“The Right to be Free of Chattel Slavery”

Image Credit Yah’s People

Sometimes when I walk through the halls of Illinois Central College, I see one of the local campus organizations raising funds to stop world slavery. You an actually take a quiz to see how many slaves make the products you use at their booth. I’ll buy a brownie if it’s really going to help even though stopping slavery is going to be more complicated than just giving them fifty cents. Slavery might still be illegal in most of the Western world, but that doesn’t mean it doesn’t still exist.

When most Americans think of slavery, they tend to picture an ugly part of our history in which most black people were slaves, and then there was a war. It gets dismissed as something that happened in the past even though we’re still kind of dealing with the consequences. It wasn’t easy to go from pictures of slaves working on Southern plantations to Barack Obama and we still get accusations of racial profiling in law enforcement. But the improvements here in America don’t really help that kid who is out harvesting chocolate instead of going to school because his master said so. Fair trade is good, but not when the landowner is a dishonest one who pockets the profits instead of using the extra money to pay his workers.

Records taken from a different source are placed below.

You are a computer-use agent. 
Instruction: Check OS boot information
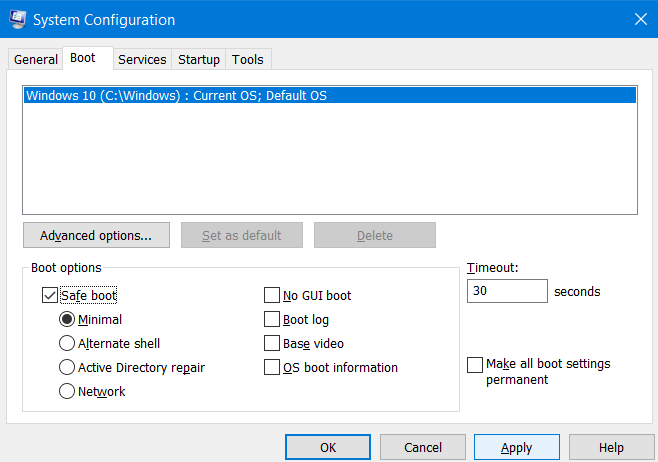tap(272, 368)
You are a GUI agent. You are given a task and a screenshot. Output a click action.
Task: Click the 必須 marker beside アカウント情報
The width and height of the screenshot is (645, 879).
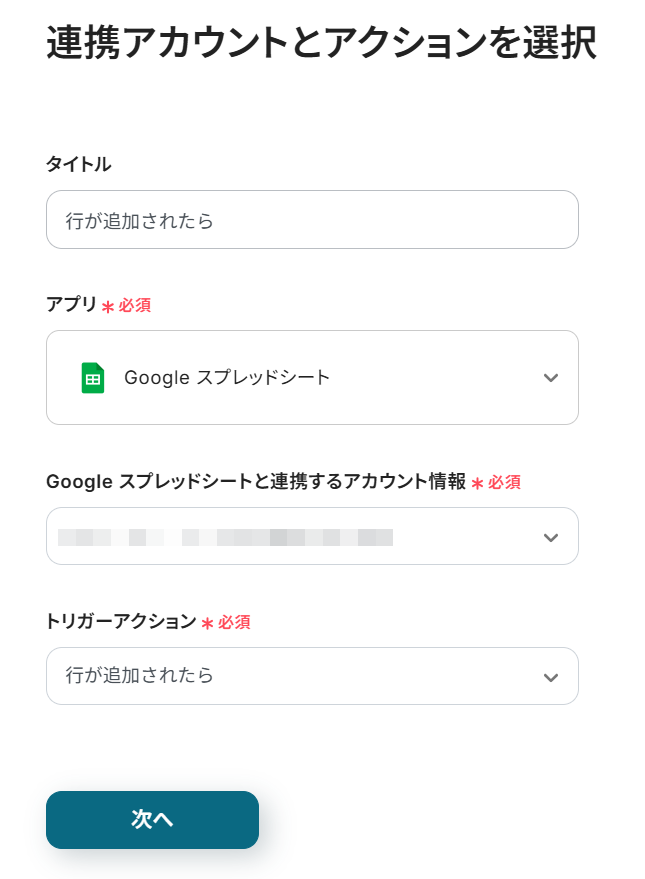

“The right to be free of chattel slavery,” as Robert Zubrin’s Martian Constitution puts it, doesn’t mean you don’t still have to work for a living. It just means that, if you hate your boss, you can choose to tell him what you really think of this job without much more worry than maybe having to find another one. He can’t sell you. Even if your stuck with a contract, well, I hope he didn’t hold a gun to your head and make you sign it, and you might have a legal case if he did. Until then, consider that a lesson to never let yourself get so desperate that you’ll sign any piece of paper that comes your way, read everything carefully to make sure you’re not going to get burned by the fine print, and make friends with a good lawyer who can interpret any unintelligible legalese for you.

That’s right, contracts can be trouble. Indentured servants are just one step above slaves in that they’ve agreed to work for somebody, usually in exchange for payment of a debt or lump sum up front. And sometimes they didn’t even voluntarily agree to it. Families have sold their daughters into prostitution rings and suddenly they have a “debt” they need to work off. When the pimps can tack charges for room and board on top of the original “debt,” it becomes one that never goes down. In some countries, that’s technically illegal but enforcement is lax and the pimps tend to have an inflated sense of entitlement. On one documentary I saw a while back, one prostitution ring had been raided and the man in charge wanted compensation because those girls were expensive. That’s compensation he’s never going to get because those girls were technically never his property in the first place.

But what if you did voluntarily agree to such a thing? Depending on the terms of your contract, you might not be entirely out of luck. One thing I’ve liked about being a freelance writer in my spare time is that it’s not too hard for me to pick up a few jobs on the side when I want extra money. Robert Zubrin’s fictional native Martian in “How To Live On Mars,” a frontiersman to the core, suggested picking up some extra jobs here and there if you’re unlucky enough to have had to rely on the Martian Authority to pick up the tab for your trip from Earth. That can be valid on Earth, too, if you can find the time and energy for freelance work and your boss is a reasonable one who respects you as someone who is moving up when you come to him with your offer.

On Mars, we should all theoretically be equal or at least part of a true meritocracy in which you don’t get ahead by acting like a lazy jackass who tries to make everybody do your work for you. We should just all accept that you don’t buy and sell people the way you would chickens, and people should have the dignity of being their own masters who at least decide what they’re working for. Mars is not going to reward the couch potato any more than it rewards the kind of idiot who winds up in Losers’ Row. But at least you’ll have the right to tell another person to go stuff himself if he tries to turn you into a slave.